A student protester stands in front of the statue of John Harvard, the first major benefactor of Harvard College, draped in the Palestinian flag, at an encampment of students protesting against the war in Gaza, at Harvard University in Cambridge, Mass., April 25, 2024. (AP Photo/Ben Curtis, File)

“Given what we have seen across the United States, I have lost faith that a favorable ruling from the courts would guarantee my personal safety and ability to express my beliefs,” Taal said on X.

Mike Kotlikoff, Cornell’s new president, has said he isn’t too worried that protest activity on his campus will ignite the kind of sweeping federal sanctions other Ivy League universities have faced following anti-Israel protests.

“I’m very comfortable with where Cornell is currently,” Kotlikoff said in an interview last week, five days after being appointed permanently to the position he has held on an interim basis since July 2024.

“We’ve had a relatively peaceful two semesters this year,” he added. “We’ve had a couple of situations where individuals who were protesting really went over the line and infringed on other people’s rights, and in both of those cases, there were consequences for those infringements.”

The Trump administration said on Monday that it was reviewing $9 billion in federal contracts and grants awarded to Harvard University, part of a crackdown on what it says is antisemitism on college campuses.

The focus on Harvard comes after the Trump administration canceled $400 million in federal funding for Columbia University, which was the epicenter of campus protests last year. Columbia earlier this month announced it had made some changes demanded by the Trump administration to start negotiations to win back its federal funding.

In addition to targeting funds, Immigration and Customs Enforcement agents have detained some foreign student protesters in recent weeks and are working to deport them.

Members of the Columbia University Apartheid Divest group, including Mahmoud Khalil, center, are surrounded by members of the media outside the Columbia University campus, April 30, 2024, in New York. (AP/Mary Altaffer)

Columbia University protester Mahmoud Khalil was arrested in early March and is legally challenging his detention. Trump has accused Khalil of supporting Hamas, which the latter denies.

Khalil was a leading member of Columbia University Apartheid Divest, which has endorsed “armed resistance” against Israel and called “for the total eradication of Western civilization.”

The Trump administration claimed after Khalil’s arrest that he had withheld his previous work for UNRWA, the United Nations agency for Palestinian refugees and their descendants, in his visa application, saying that was grounds for his deportation.

Badar Khan Suri, an Indian studying at Georgetown University, was detained earlier in March. Suri’s lawyer denies he supported Hamas. A federal judge barred Suri’s deportation.

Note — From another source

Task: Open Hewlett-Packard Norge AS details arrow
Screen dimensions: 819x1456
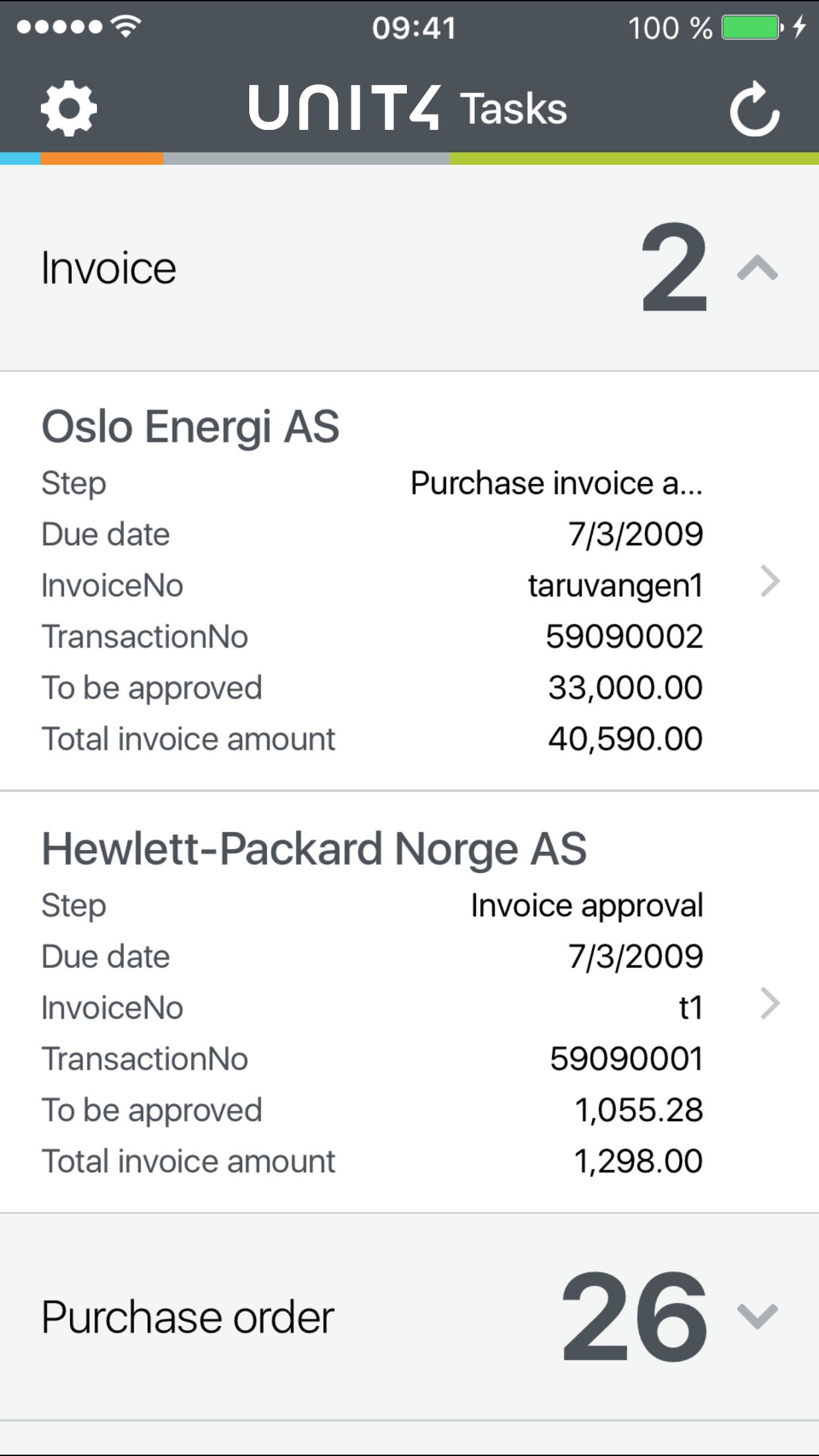Action: pyautogui.click(x=770, y=1004)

The legal team of Yunseo Chung, a Korean American Columbia University student, said last week that her lawful permanent resident status was being revoked. A judge ruled she cannot be detained for now. A spokesperson for the US Department of Homeland Security alleged Chung has engaged in concerning conduct, including when she was arrested by police during a protest at Barnard College last month that DHS termed “pro-Hamas” as the demonstrators who took over the campus handed out Hamas pamphlets.

A judge on Friday temporarily barred the deportation of a Turkish doctoral student at Tufts University named Rumeysa Ozturk, who was taken into custody by immigration officials and who, a year ago, co-authored an opinion piece calling to “acknowledge the Palestinian genocide.”

US Secretary of State Marco Rubio said last week that the administration has revoked the visas of at least 300 students because of protest activities. “We do it every day. Every time I find one of these lunatics, I take away their visa,” he said.